While a move away from fossil fuels is nothing new, the closure of the coal fired stations in 10 years’ time without a clear and practical alternative seems a little ambitious. Certainly coal is polluting but then so are most other kinds of fuel and in her speech yesterday, Amber Rudd, Secretary of State for Energy & Climate Change, did little more than indicate a vague direction of possible travel rather than the crisp, incisive and energy efficiency led statement that would have been more helpful as part of the UK drive towards 2050 obligations.
Only if gas-fuelled power can fill the void created by closing coal-powered stations would coal plants be shut, she said. But BSRIA is concerned little is being done to promote renewables with no real commitment given. What we need is the kind of message that will give investors confidence that the UK has a purposeful and enduring plan that will encourage business investment.
Currently, coal provides about a quarter of the UK's electricity, Ms Rudd said that it is imperative we do not repeat the mistakes of the past and just build one nuclear power station. Gas is central to our energy-secure future, so is nuclear. In the next 10 years, it’s imperative that we get new gas-fired power stations built as well as investing in the web of supply that stretches across Europe. Additionally BSRIA would argue that investment in nuclear must not be at the expense of renewables.
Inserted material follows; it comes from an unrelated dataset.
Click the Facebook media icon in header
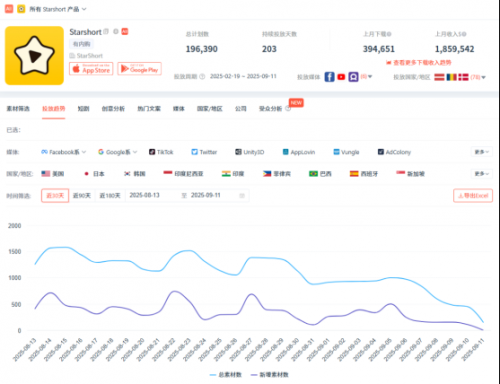This screenshot has width=500, height=384. [x=329, y=77]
Ms Rudd said: “We want a consumer-led, competition focussed energy system that has energy security at the heart of it and delivers for families and business.” BSRIA agrees that this objective is laudable but saw little elsewhere in her speech that identified how this was to be delivered. She went on to say: “Energy security has been best served by government staying out of the way and allowing markets to find an answer.” However it seems questionable that such an approach will deliver in this complex and difficult sector.
Julia Evans, Chief Executive, BSRIA, said: “The government has "abandoned" the cheapest forms of power – onshore wind and solar energy. We need some gas fired stations, however, these need to be partnered with investment in renewables and nuclear. BSRIA is anxious about the shrinking investment in renewables coupled with imprecise policy statements that will weaken this part of the market. The government keeps changing tack on its energy policy – this is discouraging investment. Investors will only invest if they have confidence; Government needs to lead on this.
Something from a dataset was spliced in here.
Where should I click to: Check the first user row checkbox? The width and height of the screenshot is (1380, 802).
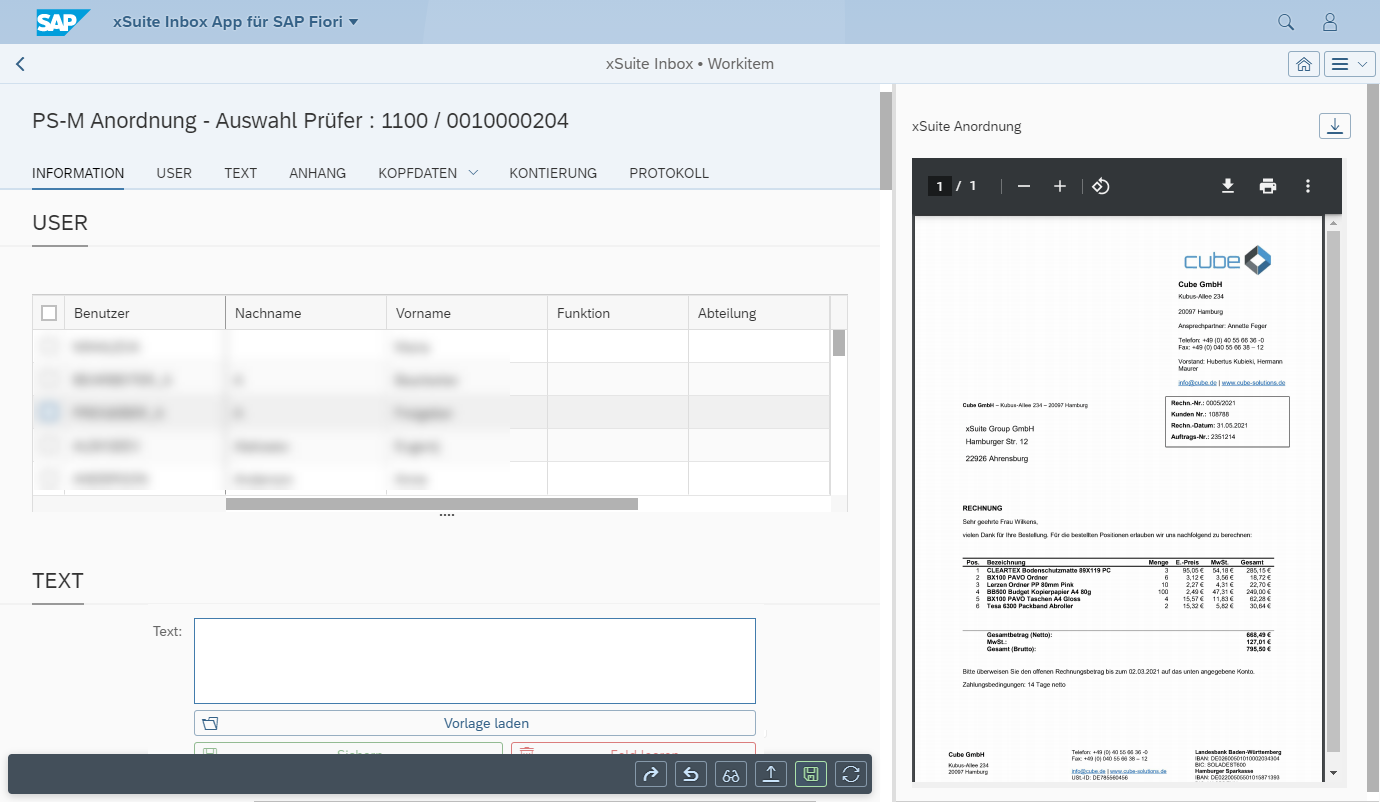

Environmentalists say nuclear and gas power are not the cheapest form of energy in the long run. Not only are renewable energies cleaner, but because the sun and the wind are free – then ultimately these technologies offer better value for money. Of course the UK cannot rely on renewables alone as yet so improvements in energy storage technologies are needed. Renewable energy should never be dismissed because of current concerns about reliability or continuity of supply.
Ms Rudd said regarding a global deal: “This much I know, climate change will not be solved by a group of over-tired politicians and negotiators in a conference centre.” Clearly, government is not leading but waiting for industry to take the lead.
The UK will get left behind other countries such as in Scandinavia if it doesn’t continue to support renewable technology which is low carbon, low cost and highly popular with the British public.”
Ms Rudd's speech comes ahead of the UN summit on climate change in Paris in December, aimed at securing a new global climate change agreement.